A debauched life is one worth living4
For my generation, the road to depravity was ostensibly via sex, drugs, and rock 'n' roll. For the contributors to this anthology, most born in the previous generation, moral and physical ruin came from DRINKING, SMOKING & SCREWING. It's comforting to note that there's at least one vice the two generations can agree upon.

It should come as no surprise that the subject of screwing dominates eleven of the book's twenty-four chapters, followed by drinking (7), smoking (4), and a combination of the last two (2).

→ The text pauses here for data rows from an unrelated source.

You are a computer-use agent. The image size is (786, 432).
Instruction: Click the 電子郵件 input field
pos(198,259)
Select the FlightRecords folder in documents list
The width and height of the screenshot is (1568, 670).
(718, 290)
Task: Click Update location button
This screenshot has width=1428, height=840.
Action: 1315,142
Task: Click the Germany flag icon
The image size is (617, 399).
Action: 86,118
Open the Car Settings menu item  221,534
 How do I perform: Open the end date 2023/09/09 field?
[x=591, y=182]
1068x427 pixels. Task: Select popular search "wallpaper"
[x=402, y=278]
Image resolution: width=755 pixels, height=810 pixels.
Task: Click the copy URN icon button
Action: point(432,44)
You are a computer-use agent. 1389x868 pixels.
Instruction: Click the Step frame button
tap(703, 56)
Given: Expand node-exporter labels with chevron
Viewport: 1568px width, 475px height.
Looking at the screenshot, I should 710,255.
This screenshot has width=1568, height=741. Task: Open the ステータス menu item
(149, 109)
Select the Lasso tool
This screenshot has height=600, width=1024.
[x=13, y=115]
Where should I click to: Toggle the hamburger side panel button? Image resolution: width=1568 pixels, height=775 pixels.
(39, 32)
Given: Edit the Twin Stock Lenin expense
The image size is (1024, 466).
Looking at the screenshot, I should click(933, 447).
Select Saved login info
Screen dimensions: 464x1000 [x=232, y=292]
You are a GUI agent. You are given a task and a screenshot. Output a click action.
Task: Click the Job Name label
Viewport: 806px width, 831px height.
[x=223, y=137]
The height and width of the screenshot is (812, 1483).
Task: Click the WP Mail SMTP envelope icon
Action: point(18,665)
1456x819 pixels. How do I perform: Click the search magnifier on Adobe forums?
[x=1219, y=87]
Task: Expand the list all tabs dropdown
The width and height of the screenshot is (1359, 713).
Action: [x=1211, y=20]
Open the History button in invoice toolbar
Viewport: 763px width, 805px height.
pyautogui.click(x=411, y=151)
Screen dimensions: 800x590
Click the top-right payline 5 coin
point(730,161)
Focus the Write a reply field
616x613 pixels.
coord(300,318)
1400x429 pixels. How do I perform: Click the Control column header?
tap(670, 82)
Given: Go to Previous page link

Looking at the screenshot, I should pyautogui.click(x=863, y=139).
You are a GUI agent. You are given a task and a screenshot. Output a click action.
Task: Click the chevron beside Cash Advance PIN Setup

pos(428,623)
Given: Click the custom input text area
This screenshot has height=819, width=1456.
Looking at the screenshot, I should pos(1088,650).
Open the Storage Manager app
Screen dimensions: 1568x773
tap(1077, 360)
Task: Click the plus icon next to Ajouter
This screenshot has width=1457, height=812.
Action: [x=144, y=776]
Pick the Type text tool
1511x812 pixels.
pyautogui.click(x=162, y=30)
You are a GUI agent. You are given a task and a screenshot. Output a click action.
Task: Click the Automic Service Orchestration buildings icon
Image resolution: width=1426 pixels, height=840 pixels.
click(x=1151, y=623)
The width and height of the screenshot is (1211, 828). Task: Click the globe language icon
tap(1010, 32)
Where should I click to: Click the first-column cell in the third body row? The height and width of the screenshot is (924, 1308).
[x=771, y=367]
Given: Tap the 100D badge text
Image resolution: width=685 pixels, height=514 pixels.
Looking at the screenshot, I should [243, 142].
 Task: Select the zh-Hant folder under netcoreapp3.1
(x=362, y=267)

The subtitle of DS&S is "Great Writers on Good Times", which implies that the three vices necessarily lead to such. But this isn't the case. The twenty-six contributing authors - 19 men and 7 women - present, rather, non-judgemental evidence of the human condition that both causes and results from indulgence in the title sins. The individual pieces, like Mark Twain's "Concerning Tobacco" and Art Buchwald's "Some Heady Phrases on Wine", are personal commentary on the subject at hand, or, like Terry Southern's and Mason Hoffenberg's "Candy" and Anais Nin's "Henry and June", are excerpts from longer works of fiction. There are even a couple of short poems.

As related to the overall topic, no chapter is less than three stars, and a couple are worth five. My personal faves are "The Ginger Man" by J.P. Donleavy, about the aftermath of a cad's argument with his long-suffering wife, and "Women" by Charles Bukowski, the perfect illustration of male Homo sapiens as Sexual Pig.

Were the book to be compiled today for the current generation, I imagine the title would be something like "Sugar-Laden Sodas, Fatty Fast Foods & Unprotected Screwing." Time marches on.